D’une manière générale, nous utiliserons tous les moyens pour faire gagner du temps médical.

Un patient responsable, c’est un patient qui ne gaspille pas

 

Vous voulez éviter la gabegie mais comment faire des économies sans mettre à mal l’accès aux soins ?

Il y a un an, on disait aux Français d’éteindre la lumière car il existait un risque de coupure d’électricité. Dans le même esprit, je pense que nos compatriotes ne peuvent pas être uniquement des consommateurs de santé. La question de la responsabilité prime. Et un patient responsable, c’est un patient qui ne gaspille pas.

On dénombre aujourd’hui 41 milliards d’euros de prescriptions faites par les médecins généralistes chaque année. Je ne dis pas que les libéraux font du gaspillage. J’ai beaucoup de respect pour les médecins, je ne me permettrais pas de leur donner des ordres. Je me demande simplement comment être plus raisonnable. Je souhaite une prise de conscience de l’ensemble de nos concitoyens, dont certains réclament trop souvent à leur médecin une ordonnance, disons, rassurante.

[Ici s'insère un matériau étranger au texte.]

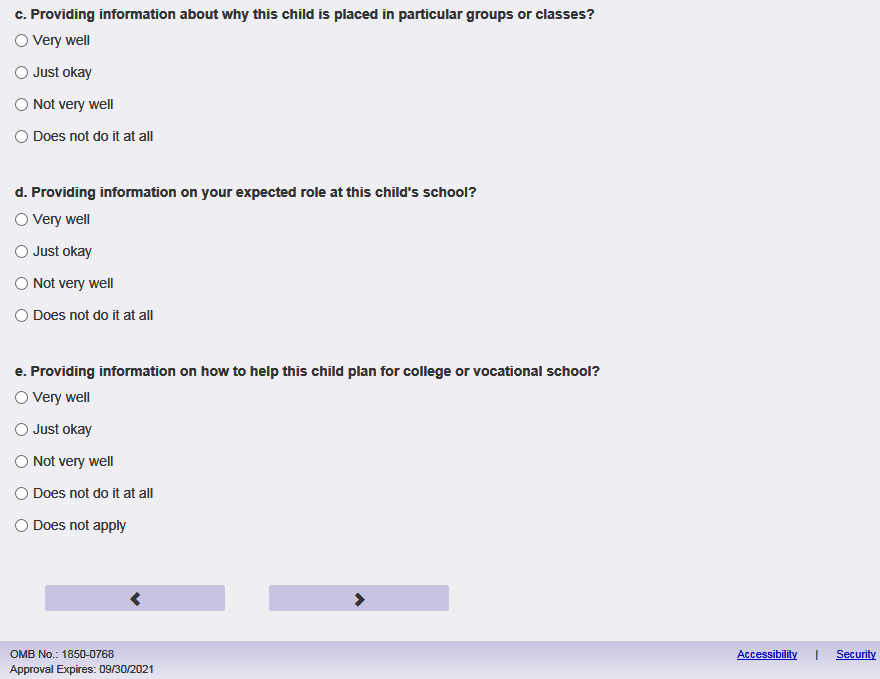Select 'Does not apply' for college planning question
Screen dimensions: 880x679
[x=22, y=526]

Sur la question de l’accès aux médicaments, je ne suis certainement pas la première ministre de la Santé à vouloir m’attaquer au lien entre posologies moyennes et conditionnement des médicaments. Frédéric Valletoux et moi-même allons rencontrer les industriels pour agir. La pénurie de médicaments existe ; le gaspillage aussi. Il faut donc s’atteler à trouver des solutions.

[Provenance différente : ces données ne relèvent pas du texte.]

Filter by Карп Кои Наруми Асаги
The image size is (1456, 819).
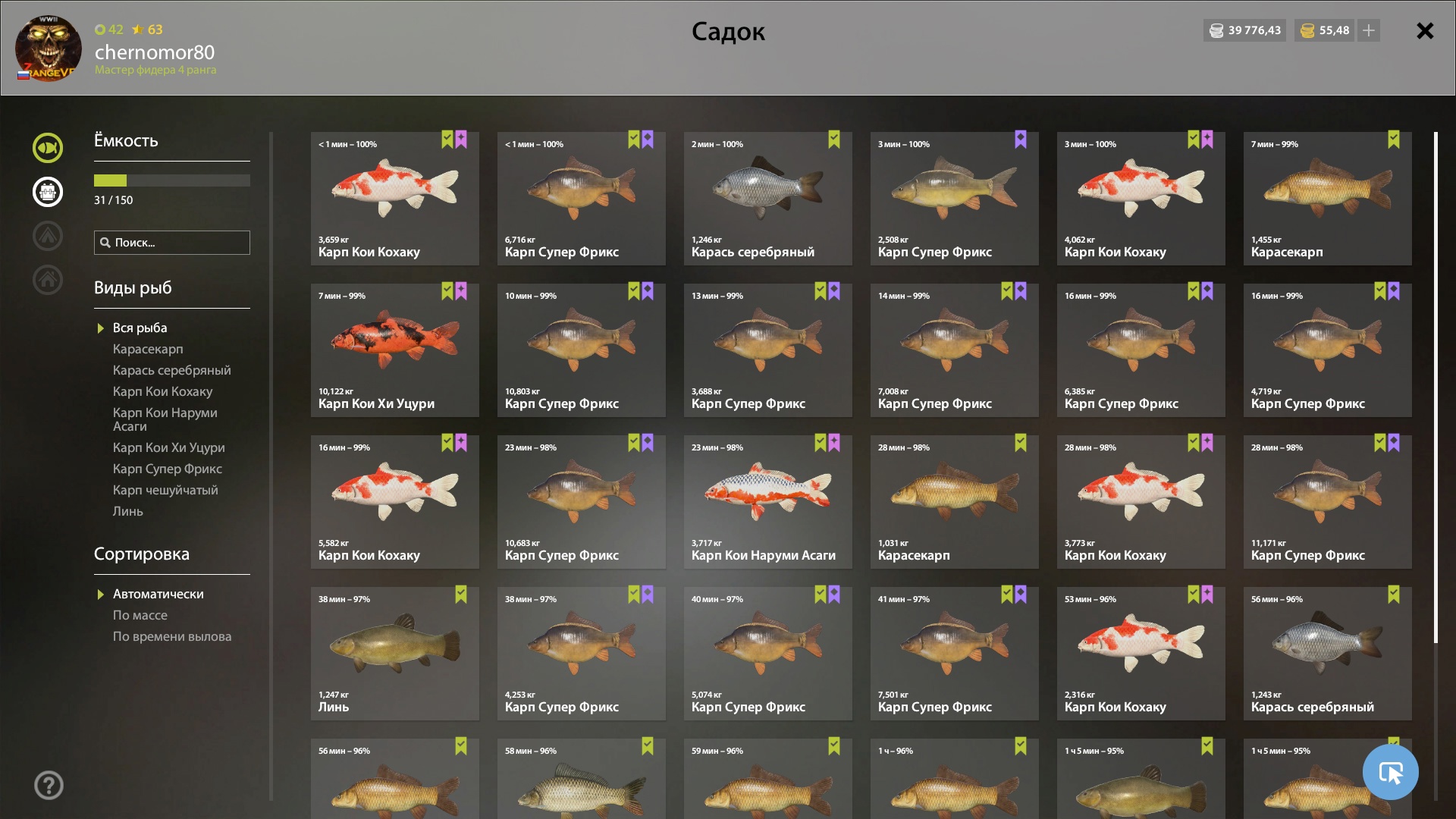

En matière de délégation de tâches, souhaitez-vous aller le plus loin possible dans les transferts aux non-médecins (paramédicaux, pharmaciens) ? Trouvez-vous que la profession médicale est trop conservatrice sur ces sujets ?

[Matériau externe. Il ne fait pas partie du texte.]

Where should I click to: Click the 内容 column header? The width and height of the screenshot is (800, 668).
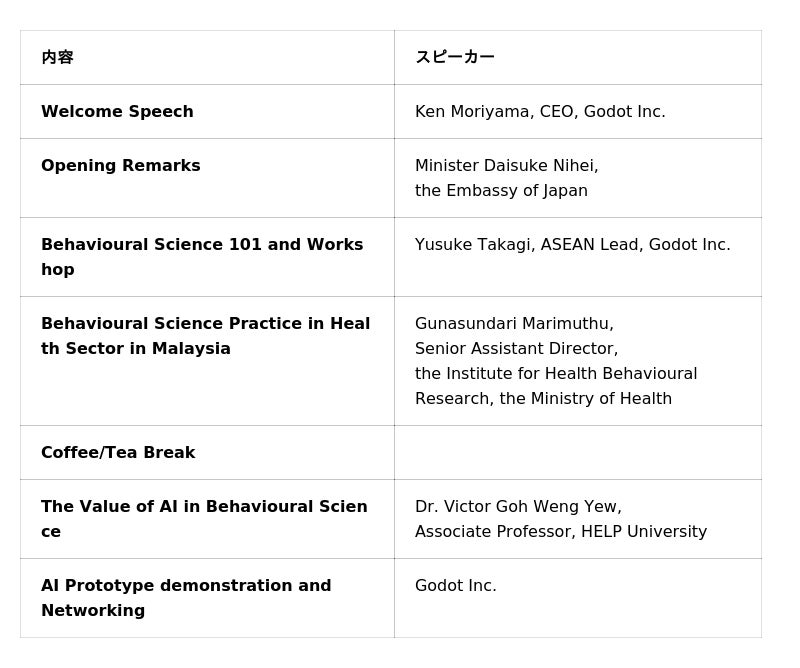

Je me garderais bien des jugements de valeur mais je constate que les pratiques évoluent, que les médecins ne veulent plus travailler seuls. Dès lors, s’ils préfèrent exercer en groupe, cela ne procède-t-il pas d’un partage bien compris des tâches ? La loi a déjà donné aux pharmaciens l’autorisation de réaliser un test de diagnostic relatif aux cystites et aux angines et de délivrer le cas échéant l’antibiotique adapté. C’est une bonne chose car c’est autant de temps médical récupéré. Je vous le dis : je suis tout à fait prête à plancher davantage avec les professionnels de santé sur ce dossier dans le respect des compétences de chacun.